PASSAGE PROVIDED >>

--------------------------------------------------

Don't Be A Sheep

Swingly Exposure Status: Moderate Risk

Amateur vs Professional

One of the most conspicuous indicators of an amateur trader is the inability to make autonomous decisions. Instead of relying on their own judgment, the amateur trader leans heavily on "tips" and seeks guidance on interpreting data. They lack the self-assurance to filter out external noise and establish a direct and insightful connection with the market.

Contrastingly, the professional trader operates on a different level. They embody a mindset akin to that described in Steven Pressfield's book, "The War of Art," where the notion of "resistance" impedes the journey toward a heightened state of creativity. In this state, decision-making transcends simplistic emotional triggers such as fear or greed, allowing for a more informed and objective approach to trading.

In yesterday’s session, the prevailing sentiment appeared overwhelmingly bearish, as indicated by numerous financial guru reports. However, our morning report stood in stark contrast, presenting a decisively optimistic outlook.

The market continues to navigate through a period of turbulence, exacerbated by the release of daily earnings reports. These reports exert significant influence on both buyers and sellers, prompting reactions fueled by heightened emotions of fear and greed. Consequently, such sentiments can lead to abrupt shifts in volatility.

We encourage our readers to adhere to the adage, "if in doubt, zoom out," whenever they sense emotions overwhelming their decision-making process. Notably, every major index has recently surged above all key daily and weekly exponential moving averages (EMA), entering a phase of consolidation to assimilate the sharp upside momentum. Rather than succumbing to panic or apprehension, now is the opportune moment to concentrate on accumulating positions in the highest quality assets available in the markets.


QQQ Daily Chart

The Nasdaq is currently maintaining its position above $436, a level that delineates the bottom of Monday's lows and represents the lower boundary of the sideways consolidation since the end of February, just before the official pullback began.

--------------------------------------------------

MATERIAL FOR THE TASK >>
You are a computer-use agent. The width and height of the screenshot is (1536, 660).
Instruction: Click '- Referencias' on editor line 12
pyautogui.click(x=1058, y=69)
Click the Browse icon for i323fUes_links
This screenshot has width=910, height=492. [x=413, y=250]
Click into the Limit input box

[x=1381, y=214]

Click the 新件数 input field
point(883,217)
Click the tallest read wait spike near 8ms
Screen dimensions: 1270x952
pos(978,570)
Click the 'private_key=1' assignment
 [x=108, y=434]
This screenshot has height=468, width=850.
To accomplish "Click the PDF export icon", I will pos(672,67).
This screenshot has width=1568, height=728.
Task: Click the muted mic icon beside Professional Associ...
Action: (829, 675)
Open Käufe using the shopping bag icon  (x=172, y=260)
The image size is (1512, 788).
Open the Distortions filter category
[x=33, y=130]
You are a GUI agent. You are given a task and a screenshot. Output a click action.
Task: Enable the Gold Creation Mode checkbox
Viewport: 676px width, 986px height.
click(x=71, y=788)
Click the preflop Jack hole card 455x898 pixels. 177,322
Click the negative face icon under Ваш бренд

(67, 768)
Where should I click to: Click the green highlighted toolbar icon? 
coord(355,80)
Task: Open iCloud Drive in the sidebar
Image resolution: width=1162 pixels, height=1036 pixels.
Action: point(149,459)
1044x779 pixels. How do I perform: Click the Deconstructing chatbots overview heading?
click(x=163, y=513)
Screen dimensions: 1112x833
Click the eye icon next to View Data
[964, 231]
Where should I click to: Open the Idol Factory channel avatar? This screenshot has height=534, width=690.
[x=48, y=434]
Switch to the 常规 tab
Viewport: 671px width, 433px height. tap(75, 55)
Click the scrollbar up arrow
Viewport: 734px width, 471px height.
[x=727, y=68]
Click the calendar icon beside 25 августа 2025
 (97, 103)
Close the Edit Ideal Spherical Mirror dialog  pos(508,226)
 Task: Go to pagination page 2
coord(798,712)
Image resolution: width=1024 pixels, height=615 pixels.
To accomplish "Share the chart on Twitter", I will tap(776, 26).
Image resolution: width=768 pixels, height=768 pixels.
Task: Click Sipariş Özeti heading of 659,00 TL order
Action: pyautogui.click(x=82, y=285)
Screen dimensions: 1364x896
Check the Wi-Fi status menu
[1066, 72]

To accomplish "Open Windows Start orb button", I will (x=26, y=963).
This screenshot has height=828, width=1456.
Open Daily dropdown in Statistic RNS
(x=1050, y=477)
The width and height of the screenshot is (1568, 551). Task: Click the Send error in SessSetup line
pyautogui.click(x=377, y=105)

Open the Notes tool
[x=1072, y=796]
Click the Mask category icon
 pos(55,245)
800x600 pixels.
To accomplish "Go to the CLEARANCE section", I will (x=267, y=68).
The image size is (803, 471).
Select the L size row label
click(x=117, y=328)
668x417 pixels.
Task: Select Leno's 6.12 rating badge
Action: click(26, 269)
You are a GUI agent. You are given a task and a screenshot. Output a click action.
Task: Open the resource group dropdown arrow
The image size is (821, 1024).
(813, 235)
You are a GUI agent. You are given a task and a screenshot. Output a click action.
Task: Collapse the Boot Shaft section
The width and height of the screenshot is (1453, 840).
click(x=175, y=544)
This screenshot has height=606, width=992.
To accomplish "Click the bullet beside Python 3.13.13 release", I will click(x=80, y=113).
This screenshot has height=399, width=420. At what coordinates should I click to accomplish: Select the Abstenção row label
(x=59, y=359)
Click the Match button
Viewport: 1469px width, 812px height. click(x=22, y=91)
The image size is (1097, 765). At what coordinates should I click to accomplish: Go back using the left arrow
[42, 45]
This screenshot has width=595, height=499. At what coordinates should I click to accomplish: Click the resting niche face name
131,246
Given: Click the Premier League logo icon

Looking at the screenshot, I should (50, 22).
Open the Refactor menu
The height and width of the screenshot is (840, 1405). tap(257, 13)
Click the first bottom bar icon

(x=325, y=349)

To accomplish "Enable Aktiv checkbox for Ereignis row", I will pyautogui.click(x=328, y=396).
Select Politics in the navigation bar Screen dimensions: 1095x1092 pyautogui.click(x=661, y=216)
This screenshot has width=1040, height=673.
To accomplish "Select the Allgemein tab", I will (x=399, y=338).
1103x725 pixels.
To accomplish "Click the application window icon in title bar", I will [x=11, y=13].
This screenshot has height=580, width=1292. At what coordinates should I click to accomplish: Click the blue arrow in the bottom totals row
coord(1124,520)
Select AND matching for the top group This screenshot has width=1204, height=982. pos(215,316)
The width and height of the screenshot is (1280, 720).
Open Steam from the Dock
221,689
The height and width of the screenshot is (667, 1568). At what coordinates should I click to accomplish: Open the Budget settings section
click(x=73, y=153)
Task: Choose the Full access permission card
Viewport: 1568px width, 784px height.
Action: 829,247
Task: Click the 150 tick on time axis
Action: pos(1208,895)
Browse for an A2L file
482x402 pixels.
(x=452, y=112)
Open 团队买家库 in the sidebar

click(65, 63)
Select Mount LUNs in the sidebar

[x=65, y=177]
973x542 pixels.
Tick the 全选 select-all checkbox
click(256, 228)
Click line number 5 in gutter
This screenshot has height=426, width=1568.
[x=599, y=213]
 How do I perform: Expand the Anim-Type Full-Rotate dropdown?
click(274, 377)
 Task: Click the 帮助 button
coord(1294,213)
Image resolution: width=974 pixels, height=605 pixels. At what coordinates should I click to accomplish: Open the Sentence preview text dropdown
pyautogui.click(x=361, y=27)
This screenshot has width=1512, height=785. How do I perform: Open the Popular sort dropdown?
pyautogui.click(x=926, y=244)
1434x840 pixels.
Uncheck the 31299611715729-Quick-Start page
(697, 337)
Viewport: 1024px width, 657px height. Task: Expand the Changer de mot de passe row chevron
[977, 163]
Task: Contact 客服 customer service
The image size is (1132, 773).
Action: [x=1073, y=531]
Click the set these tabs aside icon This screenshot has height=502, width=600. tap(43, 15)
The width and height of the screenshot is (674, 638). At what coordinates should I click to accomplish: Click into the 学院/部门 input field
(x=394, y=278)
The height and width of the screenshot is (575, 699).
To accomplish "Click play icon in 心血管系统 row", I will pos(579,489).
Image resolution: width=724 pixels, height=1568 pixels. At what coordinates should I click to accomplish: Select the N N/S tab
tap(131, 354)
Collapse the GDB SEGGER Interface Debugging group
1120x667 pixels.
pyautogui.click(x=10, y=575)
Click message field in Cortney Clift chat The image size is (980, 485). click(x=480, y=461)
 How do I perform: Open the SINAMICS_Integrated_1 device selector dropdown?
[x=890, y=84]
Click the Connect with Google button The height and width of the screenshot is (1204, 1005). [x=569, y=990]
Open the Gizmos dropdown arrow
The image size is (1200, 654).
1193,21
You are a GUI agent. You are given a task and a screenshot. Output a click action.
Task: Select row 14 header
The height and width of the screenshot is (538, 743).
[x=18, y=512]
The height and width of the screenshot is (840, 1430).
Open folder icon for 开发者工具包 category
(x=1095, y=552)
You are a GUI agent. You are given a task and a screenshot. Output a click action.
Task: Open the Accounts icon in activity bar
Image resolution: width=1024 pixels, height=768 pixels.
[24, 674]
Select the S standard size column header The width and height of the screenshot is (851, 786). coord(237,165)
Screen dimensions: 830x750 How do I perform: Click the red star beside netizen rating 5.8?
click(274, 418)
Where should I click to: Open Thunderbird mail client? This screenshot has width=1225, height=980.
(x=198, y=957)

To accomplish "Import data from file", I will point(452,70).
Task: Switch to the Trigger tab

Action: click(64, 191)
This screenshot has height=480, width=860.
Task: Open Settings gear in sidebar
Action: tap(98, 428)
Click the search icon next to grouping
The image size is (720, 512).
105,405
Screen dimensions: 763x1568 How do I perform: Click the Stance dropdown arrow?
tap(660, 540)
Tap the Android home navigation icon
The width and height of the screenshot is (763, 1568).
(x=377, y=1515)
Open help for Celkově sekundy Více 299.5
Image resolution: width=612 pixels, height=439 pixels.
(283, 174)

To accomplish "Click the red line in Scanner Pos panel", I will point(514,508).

--------------------------------------------------

TASK INSTRUCTIONS >>
A: Put the records, starting at the line containing "How do I perform: Expand" and ending at the line containing "pyautogui.click(x=361, y=27)", into a Markdown table with the columns Row and Line, omitting any blank lines.
B: Continue the market commentary on amateur and professional trading from the point at which it stops.

ANSWERS BY TASK >>
A:
| Row | Line |
|---|---|
| 1 |  How do I perform: Expand the Anim-Type Full-Rotate dropdown? |
| 2 | click(274, 377) |
| 3 |  Task: Click the 帮助 button |
| 4 | coord(1294,213) |
| 5 | Image resolution: width=974 pixels, height=605 pixels. At what coordinates should I click to accomplish: Open the Sentence preview text dropdown |
| 6 | pyautogui.click(x=361, y=27) |

B:
It's worth noting the market's opening behavior, which commenced with a gap down to this level, promptly followed by an influx of demand that propelled the share price back up. In bullish periods characterized by upward trends, the opening tends to be weaker than the closing, with passive sellers initially met by aggressive buyers who consistently lift the ask throughout the session. This pattern was evident yesterday.

Furthermore, the volume remains notably low, indicating minimal participation in the recent rally and suggesting that the majority of investors are still observing from the sidelines before committing to a direction. Such hesitancy may result in heightened volatility spikes in either direction once investors eventually make their decisions.

S&P Midcap 400

MDY Daily VRVP Chart

The midcaps are currently holding steady within the $541-$542 demand zone, which is serving as a robust support level as observed in yesterday’s session. Should this area be breached, we maintain confidence that the MDY will find support around the $539 mark, leading to a potential bounce and reinforcing our optimistic medium-term outlook for the index.

In the immediate short term, there's a possibility, and indeed it's potentially likely, to witness a temporary pause as we approach the end of this week, accompanied by a brief retest of the rising daily 10-EMA around the $538-$539 range. However, we anticipate the MDY to trend higher by the conclusion of next week compared to its current share price.

Russell 2000

IWM Daily VRVP Chart

The small caps are trailing behind their larger counterparts, displaying their characteristic trait of higher volatility, which is currently more pronounced. The narrative mirrors that of the broader market but with heightened intensity. The Visible Range Volume Profile (VRVP) chart illustrates a clear rejection against the overhead supply zone. Moreover, it indicates buyers stepping in at the $203 demand level to recoup what the IWM lost during pre-market trading.

Nothing Changed

A painting on a wall warning visitors about video surveillance

Our focus for today's session mirrors that of yesterday. We maintain an optimistic outlook as we analyze whether the extensive list of high relative strength stocks, which have formed tight trading ranges, will break higher. In the event of a breakout, we will execute trades as usual. This approach also applies to earnings-based episodic pivots (EP) today.

We emphasize the importance of not rushing to accumulate positions without first ensuring the validity of the setups. If the setups meet our criteria, we will proceed with execution.

As reiterated yesterday, our objective remains actively seeking to purchase shares in the highest quality assets available in the market, all of which are currently trading at discounted prices.

Our Favourites

MYO: Myomo Inc

MYO Daily Chart

  • Myomo, Inc. reported an earnings loss in aftermarket hours yesterday, with a revenue decline of 7.77% below estimates and an earnings per share (EPS) loss of 3.45%.

  • Over the past four sessions, MYO has displayed an extraordinary contraction in volatility, with an exceptionally tight trading range and a notable surge in volume.

  • Despite MYO's underwhelming earnings report, we will closely monitor the market's reaction to determine if the multi-month base remains valid and if it can potentially serve as a springboard for the stock to reach new highs.

SMR: NuScale Power Corporation

SMR Daily Chart

  • NuScale Power Corp. has an upcoming earnings report today expected to outperform.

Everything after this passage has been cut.